» Estratto del testo:
%%
UN CONSIGLIO COMUNALE SUL DISSESTO IDROGEOLOGICO ... APERTO ALMENO AI PARROCI DELLA CITTA' !!!


Gazzetta del Sud di oggi 


E così, nuovamente, assistiamo inebetiti al diniego di un Consiglio Comunale Aperto sul tema del dissesto idrogeologico del territorio. Nuovamente, perché su questo tema il Consiglio aveva già detto di no a discuterne a Vibo Marina, qualche mese dopo la ferita mortale del 6 luglio 2006. Perché un simile argomento deve rimanere un “tabù istituzionale” nei rapporti tra cittadini ed amministrazione locale? 
Quantunque ci si sforzi, non riusciamo a trovarne ragioni.
A nostro soccorso è utile richiamare alla memoria quanto scrisse, circa 40 anni fa, lo scrittore Ennio Flaiano  nel libro “Le ombre bianche” (Editore Rizzoli, Milano, 1972), con il quale vinse il Premio Estense. Con la sua incisiva penna di uomo di cultura affronta il tema del dissesto idrogeologico della Calabria, ambientando il suo racconto in un paese dell’Appennino calabrese “dove tutti sono in allarme perché da qualche tempo il paese sta franando a valle. Questione di qualche centimetro al mese, di qualche casa che si spacca, di qualche strada che cede. Le piogge, ma soprattutto il taglio indiscriminato dei boschi, che prima facevano corona al paese, sta ora producendo i suoi effetti”.
%%
» Consegna scritta:
Continua l'articolo sul dissesto idrogeologico subito dopo l'ultima frase riportata. Le voci non hanno alcun ruolo in questo lavoro.

» Materiale:
%%
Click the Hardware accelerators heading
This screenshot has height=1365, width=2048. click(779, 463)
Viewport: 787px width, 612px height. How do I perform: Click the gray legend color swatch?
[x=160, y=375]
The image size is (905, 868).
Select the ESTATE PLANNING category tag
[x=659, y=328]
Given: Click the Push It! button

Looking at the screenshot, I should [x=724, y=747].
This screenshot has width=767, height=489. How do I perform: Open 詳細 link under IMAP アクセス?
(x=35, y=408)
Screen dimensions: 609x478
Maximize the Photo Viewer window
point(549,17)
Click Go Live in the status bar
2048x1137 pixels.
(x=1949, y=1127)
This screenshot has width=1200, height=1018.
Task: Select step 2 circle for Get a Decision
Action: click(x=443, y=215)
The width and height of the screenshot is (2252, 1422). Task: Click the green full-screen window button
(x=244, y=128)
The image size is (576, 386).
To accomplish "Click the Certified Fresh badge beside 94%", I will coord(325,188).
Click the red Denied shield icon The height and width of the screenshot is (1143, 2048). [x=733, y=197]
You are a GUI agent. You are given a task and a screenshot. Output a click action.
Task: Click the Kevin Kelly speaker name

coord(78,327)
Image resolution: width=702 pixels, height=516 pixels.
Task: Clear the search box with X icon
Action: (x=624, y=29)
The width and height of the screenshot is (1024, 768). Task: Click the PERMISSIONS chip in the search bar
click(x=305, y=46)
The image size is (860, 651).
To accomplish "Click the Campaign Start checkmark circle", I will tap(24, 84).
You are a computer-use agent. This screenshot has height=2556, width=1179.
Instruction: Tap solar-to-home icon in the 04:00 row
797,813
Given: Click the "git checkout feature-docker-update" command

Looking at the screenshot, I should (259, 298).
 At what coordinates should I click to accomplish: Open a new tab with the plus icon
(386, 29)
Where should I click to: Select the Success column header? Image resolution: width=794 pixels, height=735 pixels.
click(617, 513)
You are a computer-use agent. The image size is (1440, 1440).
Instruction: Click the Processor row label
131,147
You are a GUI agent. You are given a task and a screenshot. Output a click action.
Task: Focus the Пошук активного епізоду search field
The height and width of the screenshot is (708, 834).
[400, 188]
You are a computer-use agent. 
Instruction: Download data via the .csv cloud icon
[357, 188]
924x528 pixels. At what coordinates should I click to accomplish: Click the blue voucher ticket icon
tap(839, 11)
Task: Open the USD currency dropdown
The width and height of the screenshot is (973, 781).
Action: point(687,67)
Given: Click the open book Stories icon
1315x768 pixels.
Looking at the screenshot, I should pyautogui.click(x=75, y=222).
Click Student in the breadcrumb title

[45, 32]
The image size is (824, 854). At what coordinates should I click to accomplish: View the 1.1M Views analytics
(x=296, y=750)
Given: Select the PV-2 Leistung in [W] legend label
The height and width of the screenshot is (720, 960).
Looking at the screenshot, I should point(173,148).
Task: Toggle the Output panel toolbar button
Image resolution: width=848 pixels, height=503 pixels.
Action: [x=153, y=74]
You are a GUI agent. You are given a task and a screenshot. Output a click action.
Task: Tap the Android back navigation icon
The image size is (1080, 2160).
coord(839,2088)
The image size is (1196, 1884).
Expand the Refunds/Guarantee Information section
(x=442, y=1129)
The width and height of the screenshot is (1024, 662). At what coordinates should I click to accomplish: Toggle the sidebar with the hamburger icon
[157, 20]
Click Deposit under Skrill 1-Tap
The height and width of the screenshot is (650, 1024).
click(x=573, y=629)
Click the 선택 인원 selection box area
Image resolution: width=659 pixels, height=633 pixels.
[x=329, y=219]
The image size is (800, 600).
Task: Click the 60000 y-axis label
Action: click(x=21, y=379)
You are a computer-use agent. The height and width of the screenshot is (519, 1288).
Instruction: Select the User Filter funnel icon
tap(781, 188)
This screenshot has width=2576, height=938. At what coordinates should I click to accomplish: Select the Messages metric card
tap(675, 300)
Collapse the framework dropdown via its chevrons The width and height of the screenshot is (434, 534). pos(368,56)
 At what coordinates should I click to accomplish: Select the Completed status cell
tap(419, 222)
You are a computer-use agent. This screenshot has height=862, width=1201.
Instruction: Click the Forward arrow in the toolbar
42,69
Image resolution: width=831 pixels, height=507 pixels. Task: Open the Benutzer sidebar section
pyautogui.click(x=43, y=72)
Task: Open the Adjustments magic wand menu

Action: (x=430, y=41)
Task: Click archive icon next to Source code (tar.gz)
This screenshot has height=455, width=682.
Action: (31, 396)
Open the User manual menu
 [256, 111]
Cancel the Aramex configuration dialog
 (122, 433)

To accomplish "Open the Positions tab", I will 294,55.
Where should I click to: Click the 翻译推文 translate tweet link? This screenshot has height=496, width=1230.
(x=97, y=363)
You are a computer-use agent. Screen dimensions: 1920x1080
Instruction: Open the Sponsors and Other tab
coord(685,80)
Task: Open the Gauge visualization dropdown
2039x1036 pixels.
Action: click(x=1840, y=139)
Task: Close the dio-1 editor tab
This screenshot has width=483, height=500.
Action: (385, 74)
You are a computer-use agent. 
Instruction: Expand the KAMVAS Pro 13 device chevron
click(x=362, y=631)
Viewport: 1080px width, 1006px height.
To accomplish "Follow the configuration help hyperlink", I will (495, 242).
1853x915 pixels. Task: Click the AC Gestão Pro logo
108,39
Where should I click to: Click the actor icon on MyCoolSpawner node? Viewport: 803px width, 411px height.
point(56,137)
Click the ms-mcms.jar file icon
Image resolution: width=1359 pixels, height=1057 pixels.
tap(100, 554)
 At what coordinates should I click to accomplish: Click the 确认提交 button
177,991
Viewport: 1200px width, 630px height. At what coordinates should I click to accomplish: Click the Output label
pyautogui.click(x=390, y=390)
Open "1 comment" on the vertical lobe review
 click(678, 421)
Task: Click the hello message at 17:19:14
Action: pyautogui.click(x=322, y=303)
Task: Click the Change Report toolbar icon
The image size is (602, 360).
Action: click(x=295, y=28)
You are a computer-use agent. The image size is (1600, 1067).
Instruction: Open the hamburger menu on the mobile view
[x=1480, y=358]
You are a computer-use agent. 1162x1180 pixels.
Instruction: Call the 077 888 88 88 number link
%%
» Risultato atteso:
Flaiano descrive lo stato d’animo dei cittadini, che cercano di correre ai ripari: “Un rimedio forse ci sarebbe: rimboschire presto, attivamente. Soltanto dopo si potrà pensare a rimettere in sesto le case pericolanti.” 
Ma chi si accolla la spesa enorme di un rimboschimento così esteso? Il Comune non ha soldi, la Provincia nemmeno, il Governo ha promesso aiuti, ma non manda niente. Tutta la lotta politica di quegli anni, si svolgeva attorno all’unico tema del rimboschimento, con la stessa litania di parole della politica vibonese: “Promesse, promesse, promesse. I partiti promettono moltissimo. L’onorevole monarchico accusa i repubblicani, anzi la Repubblica; i comunisti accusano i signori; i signori accusano i contadini che hanno tagliato i boschi per coltivare il grano. Tutti parlano”.
Ennio Flaiano
Dunque, chiacchiere, tante chiacchiere. Fatti? Nessuno. 
A questo punto l’incisiva satira di Flaiano inventa la soluzione possibile, inattesa quanto efficace e concreta:  “Un bel giorno si vede infatti una donna che va a piantar un albero nelle forre della strada di circonvallazione. Il giorno dopo, le piantatrici, sono due, tre, cinque. Nei giorni seguenti vediamo anche qualche uomo. Cosa è successo? Gli alberi piantati sono quasi un centinaio, e il loro numero aumenta ogni giorno, come mai questo nuovo senso negli abitanti?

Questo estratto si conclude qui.